On 5/28, the village held it's annual Memorial Day service at Veterans Corner (see photos courtesy of Tom Faranda and Bob Anderson/Croton United here).
Among the speakers was Patrick Calcutti; his topic was Frank Aschman who was killed in WW2. By popular request, this is a copy of his statement--PLEASE NOTE THAT SOMETIME THIS LAST NAME APPEARS WITH A DOUBLE "N" ONLINE:
Frank Aschman was the son of Mr. and Mrs., Charles Aschman, of Mt. Airy Road. Frank had an older brother named Charles. Frank Aschman attended Croton schools 4th grade to his second year of high school, when he transferred to the Peekskill Military Academy. After graduating from P.M.A. Frank went to Yale University. (
Frank left Yale in his junior year 1943 to join the army.
By all accounts Frank Aschman was a handsome lad of 21.
He stood six foot tall and had jet black hair and blue/gray eyes.
In the Army Frank attended basic Calvary training at Fort Riley Kansas. From there he was sent to the Colorado school of mines where he received specialized training.
Whatever the training was, it is not clear but shortly after he was transferred to the 66th Infantry Division, and sent to England, arriving there on December 1st 1944.
On December 23, 1944 after weeks of waiting in camp in Southern England elements of the 262nd and 264th regiments of the 66th Infantry Division were ordered to move out. Their half prepared Christmas dinner was thrown away, duffel bags were packed and the troops headed to the harbor. Typically the initial rush was followed by a six hour wait on the docks. When boarding finally began at 0200 on December 24th it seemed to follow no clear plan. The two regiments were mixed together and companies were separated, platoons randomly distributed throughout the ship. Some men simply ordered on board as they appeared rather than by unit. The ship was an old Belgian Liner converted to a troop carrier. The S.S. Leopoldville launched in 1929, she displaced 11,500 tons and was 501 feet in length.

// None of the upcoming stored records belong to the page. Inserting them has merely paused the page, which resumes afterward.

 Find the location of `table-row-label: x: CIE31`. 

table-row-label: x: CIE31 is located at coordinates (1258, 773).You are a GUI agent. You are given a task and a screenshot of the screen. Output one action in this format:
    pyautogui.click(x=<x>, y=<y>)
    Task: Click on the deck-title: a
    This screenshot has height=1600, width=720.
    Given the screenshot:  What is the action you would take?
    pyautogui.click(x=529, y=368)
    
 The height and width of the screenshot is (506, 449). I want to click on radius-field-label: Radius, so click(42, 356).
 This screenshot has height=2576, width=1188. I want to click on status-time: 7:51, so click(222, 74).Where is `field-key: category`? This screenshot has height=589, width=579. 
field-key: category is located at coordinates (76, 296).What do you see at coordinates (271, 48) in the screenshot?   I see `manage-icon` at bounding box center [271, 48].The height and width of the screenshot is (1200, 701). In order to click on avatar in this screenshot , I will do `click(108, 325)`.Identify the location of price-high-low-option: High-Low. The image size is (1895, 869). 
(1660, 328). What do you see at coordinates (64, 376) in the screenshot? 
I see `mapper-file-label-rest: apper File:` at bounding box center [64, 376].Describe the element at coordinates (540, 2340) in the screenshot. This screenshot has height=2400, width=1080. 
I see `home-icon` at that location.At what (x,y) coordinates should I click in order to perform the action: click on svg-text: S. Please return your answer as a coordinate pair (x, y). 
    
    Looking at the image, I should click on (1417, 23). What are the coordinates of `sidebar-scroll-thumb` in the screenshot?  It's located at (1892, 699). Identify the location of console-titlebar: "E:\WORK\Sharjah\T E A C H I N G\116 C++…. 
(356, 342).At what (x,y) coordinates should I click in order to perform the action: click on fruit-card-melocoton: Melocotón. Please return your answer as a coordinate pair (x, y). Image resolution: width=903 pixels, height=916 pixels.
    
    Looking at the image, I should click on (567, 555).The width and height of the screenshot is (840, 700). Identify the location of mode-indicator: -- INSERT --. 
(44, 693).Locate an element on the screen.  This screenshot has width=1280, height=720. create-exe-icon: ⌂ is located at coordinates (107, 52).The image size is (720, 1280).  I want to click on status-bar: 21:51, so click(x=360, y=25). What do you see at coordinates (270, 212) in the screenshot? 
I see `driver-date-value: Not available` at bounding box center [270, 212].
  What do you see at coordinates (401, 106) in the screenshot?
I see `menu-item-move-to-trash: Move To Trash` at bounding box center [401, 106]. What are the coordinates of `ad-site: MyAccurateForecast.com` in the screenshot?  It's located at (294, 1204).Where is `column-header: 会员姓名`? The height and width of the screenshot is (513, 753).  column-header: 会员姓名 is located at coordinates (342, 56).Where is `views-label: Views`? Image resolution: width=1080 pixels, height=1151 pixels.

Part of the reason for the rush and confusion was the mission. The 66th Infantry division was being sent as reinforcements for the U.S. Army troops involved in the ongoing battle of the bulge.
At 0900 the small convoy consisting of Leopoldville, and Cheshire ( another transport.) escorted by the British Destroyers; HMS Brilliant, HMS Anthony HMS Hotham and the Free French frigate Croix de Lorraine, departed England for Cherbourg, on the French Coast. Shortly after passing through the anti-submarine nets in the harbor, the infantrymen were called on deck for what was called a boat drill. Not all heard the order. This has been attributed to a combination of faulty load speakers in some of the holds and the random dispersion of troops which sometimes separated them from their group leaders.
Those who did arrive on deck simply stood at their assigned lifeboat station as a few officers made checks of their equipment and life jackets. No training in launching lifeboats or rafts was given, and few were given instructions in the proper way to enter the water wearing the issued life jackets, omissions which would result in hundreds of deaths later that day.
Five and a half miles off Cherbourg the Leopoldville was torpedoed by the German U-boat U-486.
At 17:54 Hrs. U-486 attacked. The torpedo struck on the starboard side aft and exploded in the number four hold. Compartments were flooded and stairwells blown away.
Men in other parts of the ship who felt the blow and know what it was, began to make their way to deck with discipline and lack of panic. They lined up in formation and waited for instructions. There appeared to be much confusion between the escorts and the stricken ship.
Orders to “take in tow” were issued and countermanded,
The communications between the English ships and the American troop command in Cherbourg were confused by forces using different radio frequencies and codes.
The escorting ships were attacking the submarine contacts and attempting to coordinate assistance to the troop ship. At 18: 25 Hrs. the order came to abandon ship. The 48 degree water was suddenly filled with hundreds of struggling men. In the more than 2 hours that they had stood on deck, no one had instructed them to prepare to enter the water by removing their heavy clothing or gear. Now they were in a rough sea weighed down by their full field kit. Most had quickly divested themselves of their boots, rifles , ammunition and helmets. On striking the water if not tied together tightly, the two pillows which formed the front and back of the jacket snapped up with great force and broke the wearer’s neck. The same occurred with helmet straps if not unfastened.
There were several investigations by the admiralty into the details of the sinking, but in wartime these things were kept secret and as a result the families of the solders were not aware of what happened for years.
That Christmas Eve night 1945, 763 man died, among them Frank Aschman.
On January 17th 1945 the family received a telegram that their son was “Missing in action”.
March 7th 1945 another telegram stated PFC Aschman had been “Killed in Action.” No other word or detail was ever released to the family by the War Department.
In 1963, almost 20 years after the incident a book entitled, “The night before Christmas" was written by Joaquin Sanders, which told of the sinking.
Only then did the families of the 763 men of the 66th Infantry Division find out the truth of how their loved ones died.